··· Page ···

#  >  > Travel & Tourism >  >  > Travel & Tourism >  >  > Travellers HUB >  >  What are the safety precaution do you take when you travel?

## Bhavya

We can enjoy our travelling to the fullest when we prepare ourselves for the unexpected emergencies. If we pre-prepared we don't need to worry about anything, otherwise we have to struggle to manage the situation.

Can you guys share what are the safety precaution do you take when you travel?

----------


## Moana

> We can enjoy our travelling to the fullest when we prepare ourselves for the unexpected emergencies. If we pre-prepared we don't need to worry about anything, otherwise we have to struggle to manage the situation.
> 
> Can you guys share what are the safety precaution do you take when you travel?


People with nausea problem should always consider taking a tablet with them other wise it would be rea burden to them as well as the other people around them

----------


## Bhavya

> People with nausea problem should always consider taking a tablet with them other wise it would be rea burden to them as well as the other people around them


Agree, It's very important to take precaution if people have nausea problem. Because as you said it can give trouble to them as well as the fellow tripmate. For everyone comfort, they should take precaution.

···

=== Problem to work on ===
Resume the forum thread on travel safety precautions, starting right after its last post. The material that comes after the forum thread has no connection to it.

··· Data entries ···

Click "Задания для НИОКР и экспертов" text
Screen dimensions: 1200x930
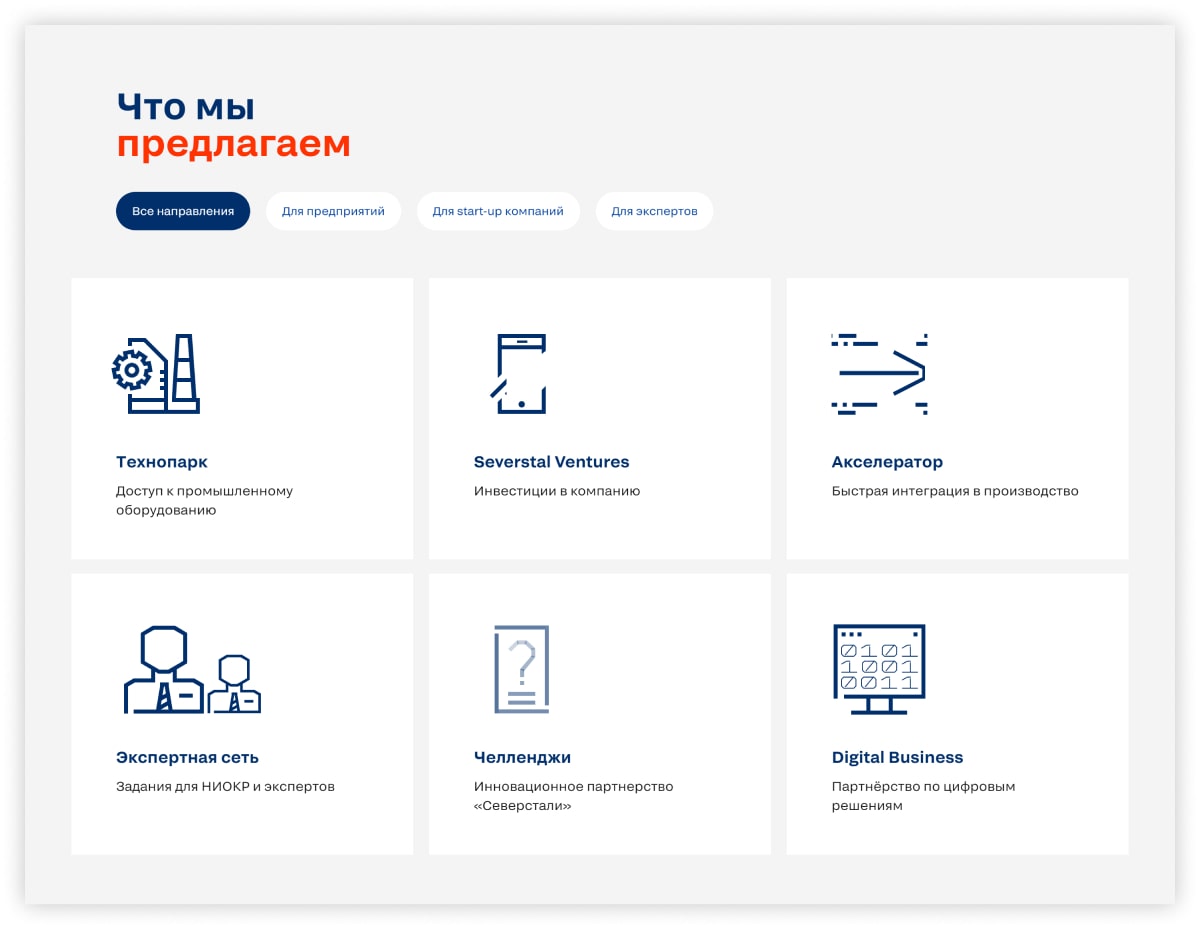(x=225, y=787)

···
··· Data entries ···

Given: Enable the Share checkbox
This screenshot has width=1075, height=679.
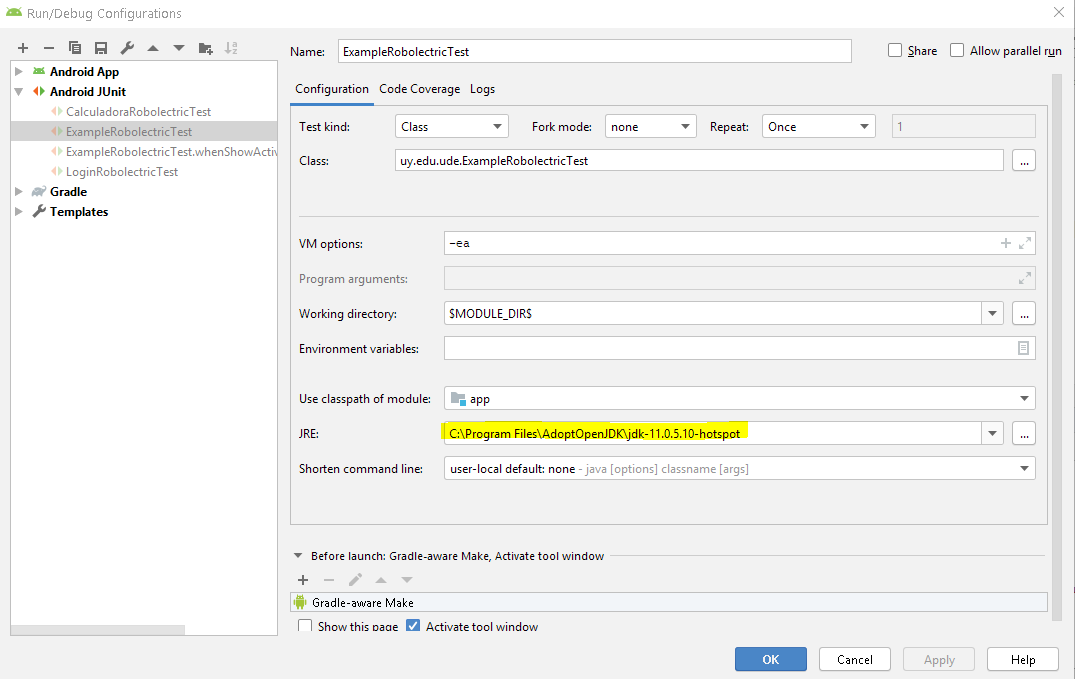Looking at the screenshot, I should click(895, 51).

···

=== Task response ===
----------


## Assassin

> We can enjoy our travelling to the fullest when we prepare ourselves for the unexpected emergencies. If we pre-prepared we don't need to worry about anything, otherwise we have to struggle to manage the situation.
> 
> Can you guys share what are the safety precaution do you take when you travel?


You can travel without anything but Water is a compulsory for you and fuel is vehicle both are on check list for long. Affected by these too a lot.  :Stick Out Tongue:

----------


## Bhavya

> You can travel without anything but Water is a compulsory for you and fuel is vehicle both are on check list for long. Affected by these too a lot.


Thanks for your experienced advise Assassin, I will follow them.

----------


## Bhavya

Guys, recently I read about these travel safety tips, So thought to share it here. Hope it will be useful to you guys.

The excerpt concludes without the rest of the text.